ABOUT THIS TASK = Word for word, set down every line of the entries below from the line with "Instruction: Open section" to the line with "Screen dimensions: 993x558", including both, and no other line.

***** INFORMATION GIVEN

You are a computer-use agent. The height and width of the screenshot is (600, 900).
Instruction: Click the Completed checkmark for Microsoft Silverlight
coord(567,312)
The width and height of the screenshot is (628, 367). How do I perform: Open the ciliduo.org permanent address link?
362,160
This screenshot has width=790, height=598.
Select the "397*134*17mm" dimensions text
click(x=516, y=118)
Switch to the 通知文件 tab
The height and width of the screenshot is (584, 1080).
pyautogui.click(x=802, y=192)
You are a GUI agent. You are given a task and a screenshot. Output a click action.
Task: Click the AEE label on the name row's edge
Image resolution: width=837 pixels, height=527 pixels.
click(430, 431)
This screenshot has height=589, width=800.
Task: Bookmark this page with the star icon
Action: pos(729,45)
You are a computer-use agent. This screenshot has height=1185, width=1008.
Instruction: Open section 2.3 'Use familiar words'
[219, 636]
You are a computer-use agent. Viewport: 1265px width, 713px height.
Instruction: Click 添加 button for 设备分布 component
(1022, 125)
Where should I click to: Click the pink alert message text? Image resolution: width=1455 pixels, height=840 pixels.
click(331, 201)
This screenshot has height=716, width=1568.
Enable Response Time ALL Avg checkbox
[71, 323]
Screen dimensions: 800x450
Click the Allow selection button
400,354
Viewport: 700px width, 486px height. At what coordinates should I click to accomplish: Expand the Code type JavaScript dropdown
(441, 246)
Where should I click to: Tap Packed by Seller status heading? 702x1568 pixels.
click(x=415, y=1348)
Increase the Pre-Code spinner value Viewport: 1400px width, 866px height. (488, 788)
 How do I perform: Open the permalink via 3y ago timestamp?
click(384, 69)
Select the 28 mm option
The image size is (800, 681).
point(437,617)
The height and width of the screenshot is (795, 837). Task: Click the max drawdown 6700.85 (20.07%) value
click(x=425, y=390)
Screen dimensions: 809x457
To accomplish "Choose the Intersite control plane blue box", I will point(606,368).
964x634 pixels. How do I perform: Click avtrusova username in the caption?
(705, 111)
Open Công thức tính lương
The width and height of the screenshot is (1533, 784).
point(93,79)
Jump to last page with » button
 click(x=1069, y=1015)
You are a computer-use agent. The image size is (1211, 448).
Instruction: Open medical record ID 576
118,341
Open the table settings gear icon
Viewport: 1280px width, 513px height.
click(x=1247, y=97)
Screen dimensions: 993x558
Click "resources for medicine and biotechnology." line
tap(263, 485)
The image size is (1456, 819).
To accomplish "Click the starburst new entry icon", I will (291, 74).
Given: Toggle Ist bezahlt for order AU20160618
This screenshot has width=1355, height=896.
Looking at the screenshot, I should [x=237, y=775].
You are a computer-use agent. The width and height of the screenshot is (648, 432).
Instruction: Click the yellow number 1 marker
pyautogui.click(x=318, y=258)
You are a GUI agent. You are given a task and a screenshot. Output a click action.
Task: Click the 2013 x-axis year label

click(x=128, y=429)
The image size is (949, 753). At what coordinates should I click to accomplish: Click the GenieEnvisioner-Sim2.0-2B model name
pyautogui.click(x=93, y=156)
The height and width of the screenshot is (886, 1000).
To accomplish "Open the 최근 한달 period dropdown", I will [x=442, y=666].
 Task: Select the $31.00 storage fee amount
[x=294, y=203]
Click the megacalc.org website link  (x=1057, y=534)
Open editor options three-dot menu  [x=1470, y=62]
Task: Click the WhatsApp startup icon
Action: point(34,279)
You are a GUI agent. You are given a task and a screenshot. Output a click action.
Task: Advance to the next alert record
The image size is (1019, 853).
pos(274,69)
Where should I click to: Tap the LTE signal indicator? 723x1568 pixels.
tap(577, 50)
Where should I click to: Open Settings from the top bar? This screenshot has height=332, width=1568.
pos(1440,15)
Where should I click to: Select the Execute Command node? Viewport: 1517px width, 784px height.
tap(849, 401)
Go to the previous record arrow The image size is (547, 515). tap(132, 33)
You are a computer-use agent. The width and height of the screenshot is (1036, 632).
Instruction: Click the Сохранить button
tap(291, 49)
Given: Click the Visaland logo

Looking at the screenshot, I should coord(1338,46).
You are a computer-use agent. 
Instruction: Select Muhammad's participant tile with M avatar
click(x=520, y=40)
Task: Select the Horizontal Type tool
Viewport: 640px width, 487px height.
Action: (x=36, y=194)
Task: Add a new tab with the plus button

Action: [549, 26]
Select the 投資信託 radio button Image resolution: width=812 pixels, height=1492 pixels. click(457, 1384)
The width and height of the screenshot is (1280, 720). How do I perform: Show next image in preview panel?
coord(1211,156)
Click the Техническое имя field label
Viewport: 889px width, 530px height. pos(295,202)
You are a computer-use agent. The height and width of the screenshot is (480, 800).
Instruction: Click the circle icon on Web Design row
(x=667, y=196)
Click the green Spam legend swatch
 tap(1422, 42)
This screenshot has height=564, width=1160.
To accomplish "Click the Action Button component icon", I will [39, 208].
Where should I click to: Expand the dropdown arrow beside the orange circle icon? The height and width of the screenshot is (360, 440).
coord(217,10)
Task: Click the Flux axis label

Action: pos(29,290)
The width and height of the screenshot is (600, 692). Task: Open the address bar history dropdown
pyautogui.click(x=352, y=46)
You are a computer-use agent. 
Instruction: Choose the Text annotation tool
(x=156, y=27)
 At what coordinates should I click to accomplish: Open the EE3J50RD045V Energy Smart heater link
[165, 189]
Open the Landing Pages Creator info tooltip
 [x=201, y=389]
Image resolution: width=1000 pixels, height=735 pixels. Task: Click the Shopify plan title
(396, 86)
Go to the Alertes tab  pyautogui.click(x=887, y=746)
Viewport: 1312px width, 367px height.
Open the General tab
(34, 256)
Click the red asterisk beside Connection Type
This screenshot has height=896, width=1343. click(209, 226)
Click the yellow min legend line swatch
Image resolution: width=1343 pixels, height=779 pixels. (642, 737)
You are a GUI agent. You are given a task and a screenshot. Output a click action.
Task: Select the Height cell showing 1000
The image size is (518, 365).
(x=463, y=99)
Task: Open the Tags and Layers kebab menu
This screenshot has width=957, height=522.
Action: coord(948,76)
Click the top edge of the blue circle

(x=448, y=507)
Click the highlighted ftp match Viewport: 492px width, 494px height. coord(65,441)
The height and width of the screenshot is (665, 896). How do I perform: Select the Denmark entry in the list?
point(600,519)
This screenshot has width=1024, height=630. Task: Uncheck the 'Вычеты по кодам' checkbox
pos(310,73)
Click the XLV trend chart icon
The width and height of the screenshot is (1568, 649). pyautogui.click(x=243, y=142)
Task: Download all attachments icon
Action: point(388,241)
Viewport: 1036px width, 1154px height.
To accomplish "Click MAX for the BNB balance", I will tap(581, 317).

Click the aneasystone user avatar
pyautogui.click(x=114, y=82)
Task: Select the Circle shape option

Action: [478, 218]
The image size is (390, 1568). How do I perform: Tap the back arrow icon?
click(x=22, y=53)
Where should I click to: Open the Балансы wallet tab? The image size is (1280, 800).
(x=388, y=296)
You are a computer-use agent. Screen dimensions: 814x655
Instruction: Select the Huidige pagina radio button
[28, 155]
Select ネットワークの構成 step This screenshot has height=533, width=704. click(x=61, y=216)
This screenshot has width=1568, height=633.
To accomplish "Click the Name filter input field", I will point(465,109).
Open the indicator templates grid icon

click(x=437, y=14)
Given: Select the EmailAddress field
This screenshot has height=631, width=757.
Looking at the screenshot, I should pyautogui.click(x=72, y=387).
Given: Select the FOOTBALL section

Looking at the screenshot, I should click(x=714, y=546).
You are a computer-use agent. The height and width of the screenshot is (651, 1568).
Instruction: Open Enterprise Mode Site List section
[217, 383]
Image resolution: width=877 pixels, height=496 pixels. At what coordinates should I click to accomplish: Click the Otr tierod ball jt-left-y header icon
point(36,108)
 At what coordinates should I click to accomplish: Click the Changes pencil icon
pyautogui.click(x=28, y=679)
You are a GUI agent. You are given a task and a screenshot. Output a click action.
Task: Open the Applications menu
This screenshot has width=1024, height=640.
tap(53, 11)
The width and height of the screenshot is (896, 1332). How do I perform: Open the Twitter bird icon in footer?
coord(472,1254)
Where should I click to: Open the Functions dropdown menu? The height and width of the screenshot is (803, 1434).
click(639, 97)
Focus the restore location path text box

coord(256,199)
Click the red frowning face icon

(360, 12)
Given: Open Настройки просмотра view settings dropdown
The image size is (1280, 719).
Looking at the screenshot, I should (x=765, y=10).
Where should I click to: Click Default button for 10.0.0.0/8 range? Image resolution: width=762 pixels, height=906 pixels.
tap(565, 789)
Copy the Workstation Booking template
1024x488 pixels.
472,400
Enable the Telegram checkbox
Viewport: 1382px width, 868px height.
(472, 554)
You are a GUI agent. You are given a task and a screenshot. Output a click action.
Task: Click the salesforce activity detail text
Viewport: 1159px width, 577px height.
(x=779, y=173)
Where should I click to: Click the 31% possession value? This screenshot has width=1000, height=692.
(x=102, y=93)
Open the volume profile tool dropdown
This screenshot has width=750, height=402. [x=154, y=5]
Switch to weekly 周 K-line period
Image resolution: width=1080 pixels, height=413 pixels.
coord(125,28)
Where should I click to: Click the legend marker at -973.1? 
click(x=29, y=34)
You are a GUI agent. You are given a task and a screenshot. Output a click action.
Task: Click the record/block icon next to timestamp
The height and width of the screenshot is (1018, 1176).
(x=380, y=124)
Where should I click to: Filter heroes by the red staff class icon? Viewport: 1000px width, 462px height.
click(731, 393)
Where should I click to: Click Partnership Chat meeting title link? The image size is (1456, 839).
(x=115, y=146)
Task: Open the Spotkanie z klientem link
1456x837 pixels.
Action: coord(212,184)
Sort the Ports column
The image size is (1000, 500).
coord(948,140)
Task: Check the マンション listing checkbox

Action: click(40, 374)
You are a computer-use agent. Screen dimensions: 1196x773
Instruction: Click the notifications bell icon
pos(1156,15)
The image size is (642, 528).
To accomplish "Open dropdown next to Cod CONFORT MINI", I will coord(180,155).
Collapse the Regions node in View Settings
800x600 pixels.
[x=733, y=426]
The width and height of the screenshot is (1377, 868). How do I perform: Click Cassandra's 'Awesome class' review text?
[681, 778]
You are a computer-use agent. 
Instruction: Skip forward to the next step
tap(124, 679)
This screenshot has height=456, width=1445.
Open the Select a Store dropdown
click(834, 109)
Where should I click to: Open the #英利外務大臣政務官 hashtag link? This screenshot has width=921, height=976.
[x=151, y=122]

**********

WRITTEN ANSWER =
Instruction: Open section 2.3 'Use familiar words'
[219, 636]
You are a computer-use agent. Viewport: 1265px width, 713px height.
Instruction: Click 添加 button for 设备分布 component
(1022, 125)
Where should I click to: Click the pink alert message text? Image resolution: width=1455 pixels, height=840 pixels.
click(331, 201)
This screenshot has height=716, width=1568.
Enable Response Time ALL Avg checkbox
[71, 323]
Screen dimensions: 800x450
Click the Allow selection button
400,354
Viewport: 700px width, 486px height. At what coordinates should I click to accomplish: Expand the Code type JavaScript dropdown
(441, 246)
Where should I click to: Tap Packed by Seller status heading? 702x1568 pixels.
click(x=415, y=1348)
Increase the Pre-Code spinner value Viewport: 1400px width, 866px height. (488, 788)
 How do I perform: Open the permalink via 3y ago timestamp?
click(384, 69)
Select the 28 mm option
The image size is (800, 681).
point(437,617)
The height and width of the screenshot is (795, 837). Task: Click the max drawdown 6700.85 (20.07%) value
click(x=425, y=390)
Screen dimensions: 809x457
To accomplish "Choose the Intersite control plane blue box", I will point(606,368).
964x634 pixels. How do I perform: Click avtrusova username in the caption?
(705, 111)
Open Công thức tính lương
The width and height of the screenshot is (1533, 784).
point(93,79)
Jump to last page with » button
 click(x=1069, y=1015)
You are a computer-use agent. The image size is (1211, 448).
Instruction: Open medical record ID 576
118,341
Open the table settings gear icon
Viewport: 1280px width, 513px height.
click(x=1247, y=97)
Screen dimensions: 993x558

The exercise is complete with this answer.